Retype the records in full, exactly as they stand.

Stored data:
■ ■ ■ ■
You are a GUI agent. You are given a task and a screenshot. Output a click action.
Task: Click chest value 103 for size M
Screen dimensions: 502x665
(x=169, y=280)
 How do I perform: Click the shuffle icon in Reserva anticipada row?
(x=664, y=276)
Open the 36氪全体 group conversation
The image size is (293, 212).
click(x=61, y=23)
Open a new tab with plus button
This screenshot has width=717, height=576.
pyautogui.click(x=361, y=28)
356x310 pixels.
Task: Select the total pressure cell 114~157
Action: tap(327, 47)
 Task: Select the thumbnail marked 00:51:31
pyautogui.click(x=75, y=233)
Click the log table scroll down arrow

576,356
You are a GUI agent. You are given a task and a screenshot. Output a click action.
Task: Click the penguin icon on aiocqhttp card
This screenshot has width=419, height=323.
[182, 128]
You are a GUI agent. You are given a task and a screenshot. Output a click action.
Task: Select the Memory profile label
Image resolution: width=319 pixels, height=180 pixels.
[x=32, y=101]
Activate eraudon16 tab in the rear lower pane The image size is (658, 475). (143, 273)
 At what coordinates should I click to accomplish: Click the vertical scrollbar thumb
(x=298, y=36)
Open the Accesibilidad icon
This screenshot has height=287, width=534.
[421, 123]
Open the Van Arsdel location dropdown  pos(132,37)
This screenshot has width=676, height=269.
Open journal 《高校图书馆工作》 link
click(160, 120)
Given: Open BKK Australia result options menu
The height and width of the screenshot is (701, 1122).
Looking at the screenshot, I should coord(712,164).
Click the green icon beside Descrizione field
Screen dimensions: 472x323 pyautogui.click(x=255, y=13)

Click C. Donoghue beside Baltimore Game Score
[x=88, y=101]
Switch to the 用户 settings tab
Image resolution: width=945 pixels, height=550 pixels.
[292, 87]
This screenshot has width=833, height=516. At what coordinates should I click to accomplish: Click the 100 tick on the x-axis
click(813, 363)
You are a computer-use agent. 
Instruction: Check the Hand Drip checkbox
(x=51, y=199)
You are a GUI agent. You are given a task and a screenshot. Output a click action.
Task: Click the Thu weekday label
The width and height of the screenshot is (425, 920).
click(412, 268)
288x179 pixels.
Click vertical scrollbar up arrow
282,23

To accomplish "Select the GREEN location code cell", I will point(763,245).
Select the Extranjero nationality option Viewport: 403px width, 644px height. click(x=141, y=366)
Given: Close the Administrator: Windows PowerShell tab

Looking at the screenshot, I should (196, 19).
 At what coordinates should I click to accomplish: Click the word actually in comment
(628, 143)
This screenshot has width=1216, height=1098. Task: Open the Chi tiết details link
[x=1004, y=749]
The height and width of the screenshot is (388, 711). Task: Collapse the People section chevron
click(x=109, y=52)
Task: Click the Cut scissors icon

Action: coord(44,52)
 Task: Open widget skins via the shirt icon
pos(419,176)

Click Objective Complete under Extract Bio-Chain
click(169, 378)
■ ■ ■ ■
Problem solution –
You are a GUI agent. You are given a task and a screenshot. Output a click action.
Task: Click chest value 103 for size M
Screen dimensions: 502x665
(x=169, y=280)
 How do I perform: Click the shuffle icon in Reserva anticipada row?
(x=664, y=276)
Open the 36氪全体 group conversation
The image size is (293, 212).
click(x=61, y=23)
Open a new tab with plus button
This screenshot has width=717, height=576.
pyautogui.click(x=361, y=28)
356x310 pixels.
Task: Select the total pressure cell 114~157
Action: tap(327, 47)
 Task: Select the thumbnail marked 00:51:31
pyautogui.click(x=75, y=233)
Click the log table scroll down arrow

576,356
You are a GUI agent. You are given a task and a screenshot. Output a click action.
Task: Click the penguin icon on aiocqhttp card
This screenshot has width=419, height=323.
[182, 128]
You are a GUI agent. You are given a task and a screenshot. Output a click action.
Task: Select the Memory profile label
Image resolution: width=319 pixels, height=180 pixels.
[x=32, y=101]
Activate eraudon16 tab in the rear lower pane The image size is (658, 475). (143, 273)
 At what coordinates should I click to accomplish: Click the vertical scrollbar thumb
(x=298, y=36)
Open the Accesibilidad icon
This screenshot has height=287, width=534.
[421, 123]
Open the Van Arsdel location dropdown  pos(132,37)
This screenshot has width=676, height=269.
Open journal 《高校图书馆工作》 link
click(160, 120)
Given: Open BKK Australia result options menu
The height and width of the screenshot is (701, 1122).
Looking at the screenshot, I should coord(712,164).
Click the green icon beside Descrizione field
Screen dimensions: 472x323 pyautogui.click(x=255, y=13)

Click C. Donoghue beside Baltimore Game Score
[x=88, y=101]
Switch to the 用户 settings tab
Image resolution: width=945 pixels, height=550 pixels.
[292, 87]
This screenshot has width=833, height=516. At what coordinates should I click to accomplish: Click the 100 tick on the x-axis
click(813, 363)
You are a computer-use agent. 
Instruction: Check the Hand Drip checkbox
(x=51, y=199)
You are a GUI agent. You are given a task and a screenshot. Output a click action.
Task: Click the Thu weekday label
The width and height of the screenshot is (425, 920).
click(412, 268)
288x179 pixels.
Click vertical scrollbar up arrow
282,23

To accomplish "Select the GREEN location code cell", I will point(763,245).
Select the Extranjero nationality option Viewport: 403px width, 644px height. click(x=141, y=366)
Given: Close the Administrator: Windows PowerShell tab

Looking at the screenshot, I should (196, 19).
 At what coordinates should I click to accomplish: Click the word actually in comment
(628, 143)
This screenshot has width=1216, height=1098. Task: Open the Chi tiết details link
[x=1004, y=749]
The height and width of the screenshot is (388, 711). Task: Collapse the People section chevron
click(x=109, y=52)
Task: Click the Cut scissors icon

Action: coord(44,52)
 Task: Open widget skins via the shirt icon
pos(419,176)

Click Objective Complete under Extract Bio-Chain
click(169, 378)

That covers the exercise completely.